Based on all this information the insurer will assess your personal risk for the life cover and any add-on covers you have selected. The insurer may revise your premium estimate, or the life cover provided if:

  • Higher Risk Assumed by the Insurer, due to a health condition or family history, etc.
  • Lower HLV estimate due to occupation or other conditions

If only your HLV is lower, the insurer will reduce the policy sum assured instead of changing the premium amount. However, if the insurer considers you to be higher risk but your HLV estimates are good, you can secure the cover with a slightly higher premium.
 

What to do when your life insurance premium is revised?

When your premium is revised, you are expected to deposit the difference and avail yourself of the policy. Ideally, this is precisely what you should do, as going to another insurer with the proposal is only going to take time. Chances are the other insurer will also revise your premium quote based on your risk profile.

Is it Ever Worth Challenging a Revised Premium?

In some cases, yes. If your premium has been revised based on medical test results that you believe are inaccurate, you can:

  • Request a copy of your medical report

  • Seek a second opinion or retake tests (especially if you suspect an error)

  • Share any past medical records that support your claim of good health

If you provide stronger evidence, the insurer may reconsider your case. However, keep in mind that insurers follow strict medical underwriting norms, and revisions usually aren’t made arbitrarily.

Should you revise your information in the proposal form?

Life insurance is a contract of trust. Unlike a normal business contract, life insurance requires full disclosure from both parties. You can find everything about the life insurance company on their website or with the regulator. While applying for life cover, it is your responsibility to declare all relevant information as correctly as possible for you.

If you happen to hide important facts which may influence your premium or life cover estimates, you may face the following issues:

  • Rejection of the proposal
  • Rejection of claim
  • Blacklisting of your application

Rejected life insurance proposals reflect badly on your trust record with life insurers, and they may refuse insurance to you at all. Also, if the risk to your life is higher, it is all the more important for you to have life cover as soon as possible.

So, don’t worry about a ₹ 1000 increase on your annual term insurance premium, your family would still be better off with this little outflow.

Wrapping Up

A revision in your term insurance premium doesn’t mean something went wrong. It means the insurer took the time to truly understand you, your health, lifestyle, income, and risks, and offered a protection plan tailored to your unique life profile.

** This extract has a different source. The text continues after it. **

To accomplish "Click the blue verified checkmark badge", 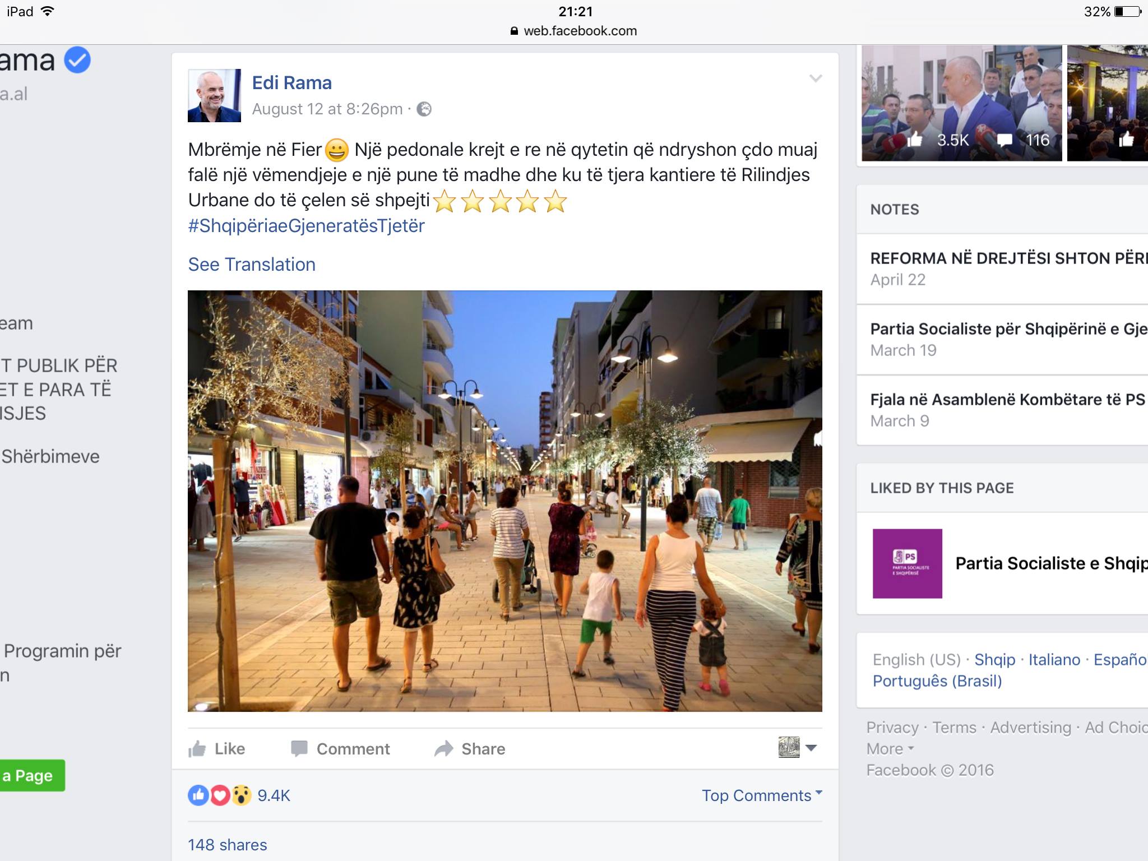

While it's natural to feel unsure when the premium increases, remember: this isn’t just a cost, but a reflection of the value and risk associated with your life cover. In the long run, a slightly higher premium is a small price to pay for the peace of mind and financial protection it offers your family.

By being honest in your disclosures, proactive in understanding the process, and willing to pay the adjusted premium, you’re not just buying insurance, you’re building trust, security, and long-term stability for your loved ones.

Disclaimer - This article is issued in the general public interest and meant for general information purposes only. The views expressed in this blog are solely those of the writer and do not necessarily reflect the official policy or position of Canara HSBC Life Insurance Company Limited or any affiliated entity. We make no representations or warranties of any kind, express or implied, about the completeness, accuracy, reliability, suitability, or availability with respect to the blog or the information, products, services, or related graphics contained in the blog for any purpose. Any reliance you place on such information is therefore strictly at your own risk. You should consult with a qualified professional regarding your specific circumstances before taking any action based on the content provided herein.